On Wednesday, Inter Milan and Manchester United will be among the clubs in action in the Europa League and on Friday both Juventus and Real Madrid will seek to overturn first-leg deficits in their round of sixteen ties in the Champions League.
Those matches, along with the Women’s Champions League, the Youth League as well as for 2020/21 club competition qualifying games will be subject to the amendments to the laws of the game, mainly law 10 and law 14, which the International Football Association Board (IFAB), the game’s lawmakers, sanctioned and came into effect on 1 June 2020.
The new application of Law 10, which deals with penalty kicks, means that goalkeepers are no longer booked for a first offence.

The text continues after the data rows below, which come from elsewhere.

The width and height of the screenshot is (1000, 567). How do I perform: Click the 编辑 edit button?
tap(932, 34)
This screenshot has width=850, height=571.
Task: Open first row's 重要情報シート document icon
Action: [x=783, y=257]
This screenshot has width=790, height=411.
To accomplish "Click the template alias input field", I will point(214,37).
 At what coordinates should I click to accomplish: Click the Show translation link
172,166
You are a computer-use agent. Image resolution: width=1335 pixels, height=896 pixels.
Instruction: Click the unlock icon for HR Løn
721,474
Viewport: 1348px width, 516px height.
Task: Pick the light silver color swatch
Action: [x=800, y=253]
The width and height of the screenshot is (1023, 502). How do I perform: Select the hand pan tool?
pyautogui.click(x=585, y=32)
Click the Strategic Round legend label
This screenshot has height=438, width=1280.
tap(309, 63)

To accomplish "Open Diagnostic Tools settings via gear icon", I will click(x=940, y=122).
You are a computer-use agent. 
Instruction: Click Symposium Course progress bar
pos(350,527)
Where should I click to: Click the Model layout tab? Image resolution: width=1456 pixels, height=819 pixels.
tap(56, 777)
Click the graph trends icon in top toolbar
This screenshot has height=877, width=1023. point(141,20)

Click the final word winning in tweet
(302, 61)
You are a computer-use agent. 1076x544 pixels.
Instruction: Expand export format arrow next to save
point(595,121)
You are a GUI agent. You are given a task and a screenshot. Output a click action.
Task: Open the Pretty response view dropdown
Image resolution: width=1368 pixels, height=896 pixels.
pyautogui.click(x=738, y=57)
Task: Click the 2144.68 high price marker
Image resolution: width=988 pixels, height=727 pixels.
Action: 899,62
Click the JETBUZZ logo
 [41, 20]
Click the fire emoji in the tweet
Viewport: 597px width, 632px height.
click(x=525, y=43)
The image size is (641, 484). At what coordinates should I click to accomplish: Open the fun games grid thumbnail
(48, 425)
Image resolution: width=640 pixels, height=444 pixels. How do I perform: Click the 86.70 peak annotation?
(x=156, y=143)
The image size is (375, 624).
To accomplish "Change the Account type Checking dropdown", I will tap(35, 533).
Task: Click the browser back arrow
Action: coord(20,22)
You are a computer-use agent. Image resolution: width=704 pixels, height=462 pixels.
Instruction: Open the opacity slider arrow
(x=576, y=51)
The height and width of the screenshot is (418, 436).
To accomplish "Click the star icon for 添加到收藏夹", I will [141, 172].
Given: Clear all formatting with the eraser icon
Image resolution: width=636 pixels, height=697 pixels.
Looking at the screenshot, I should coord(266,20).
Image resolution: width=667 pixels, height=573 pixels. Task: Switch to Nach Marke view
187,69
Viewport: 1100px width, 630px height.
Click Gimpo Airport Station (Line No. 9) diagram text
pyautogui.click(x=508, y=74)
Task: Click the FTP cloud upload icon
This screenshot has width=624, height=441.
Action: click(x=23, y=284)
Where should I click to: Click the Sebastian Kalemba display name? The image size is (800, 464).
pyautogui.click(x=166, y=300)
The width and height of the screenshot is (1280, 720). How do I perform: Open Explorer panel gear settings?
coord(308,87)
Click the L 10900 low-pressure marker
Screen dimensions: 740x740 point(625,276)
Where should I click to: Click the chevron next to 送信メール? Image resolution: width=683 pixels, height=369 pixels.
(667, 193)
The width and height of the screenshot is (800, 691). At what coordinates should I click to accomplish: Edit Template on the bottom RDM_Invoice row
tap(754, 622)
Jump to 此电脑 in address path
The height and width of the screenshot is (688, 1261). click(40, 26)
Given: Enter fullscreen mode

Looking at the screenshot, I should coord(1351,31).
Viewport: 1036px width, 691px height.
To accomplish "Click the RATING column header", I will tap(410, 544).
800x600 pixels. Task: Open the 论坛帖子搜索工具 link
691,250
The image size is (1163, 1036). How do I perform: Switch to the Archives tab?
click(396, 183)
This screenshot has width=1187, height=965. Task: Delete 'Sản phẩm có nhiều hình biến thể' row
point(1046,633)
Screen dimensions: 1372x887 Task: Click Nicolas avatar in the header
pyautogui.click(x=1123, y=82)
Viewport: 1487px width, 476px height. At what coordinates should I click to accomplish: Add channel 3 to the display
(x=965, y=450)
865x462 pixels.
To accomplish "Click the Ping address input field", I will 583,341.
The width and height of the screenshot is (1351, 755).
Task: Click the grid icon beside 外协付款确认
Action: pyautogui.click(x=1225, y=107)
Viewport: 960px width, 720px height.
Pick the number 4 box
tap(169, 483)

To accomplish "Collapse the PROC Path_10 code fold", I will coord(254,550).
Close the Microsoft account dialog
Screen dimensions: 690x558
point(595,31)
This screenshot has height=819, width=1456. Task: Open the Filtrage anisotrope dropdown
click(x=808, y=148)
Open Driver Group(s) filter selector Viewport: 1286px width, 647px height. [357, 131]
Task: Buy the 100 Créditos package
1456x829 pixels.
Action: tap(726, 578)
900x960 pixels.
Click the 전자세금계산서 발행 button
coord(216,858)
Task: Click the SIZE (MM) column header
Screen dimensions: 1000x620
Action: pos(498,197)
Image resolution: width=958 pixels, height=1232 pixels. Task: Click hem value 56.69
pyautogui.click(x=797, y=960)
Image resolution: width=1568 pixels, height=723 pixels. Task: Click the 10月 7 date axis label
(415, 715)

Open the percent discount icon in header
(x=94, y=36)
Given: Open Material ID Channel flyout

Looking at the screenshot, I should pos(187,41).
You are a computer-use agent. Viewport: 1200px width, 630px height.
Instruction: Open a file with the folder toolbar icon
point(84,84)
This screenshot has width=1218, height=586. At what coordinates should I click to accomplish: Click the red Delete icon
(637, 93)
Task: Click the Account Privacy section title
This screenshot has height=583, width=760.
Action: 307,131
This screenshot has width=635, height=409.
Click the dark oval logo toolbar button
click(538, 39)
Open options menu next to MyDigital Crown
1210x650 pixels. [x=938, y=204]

“In particular when the goalkeeper saves the kick [by encroaching], it’s not a caution for the first offence, but [the keeper] must be cautioned for any further offence,” explained Rosetti.
“Most goalkeeper encroachment results from a mis-anticipation from the goalkeeper and small offences are now detected more with the technology, with the video assistant referee.”
The amendment to Law 14 signifies that players will no longer carry a booking into a penalty shootout if one were required to decide a game.
“According to IFAB and according to the Laws of the Game, the kicks from the penalty mark are not part of the match – it’s just a way to determine the winner of the match,” said Rosetti. “So, [at the moment] if the goalkeeper has a yellow card from the match – from the match or from extra time – and then encroaches in the kicks from the penalty mark, of course, then he must be sent off.”
“This would be more likely to occur now with VAR, and the goalkeeper can be penalised more than other players. We think that this is a good, important change.”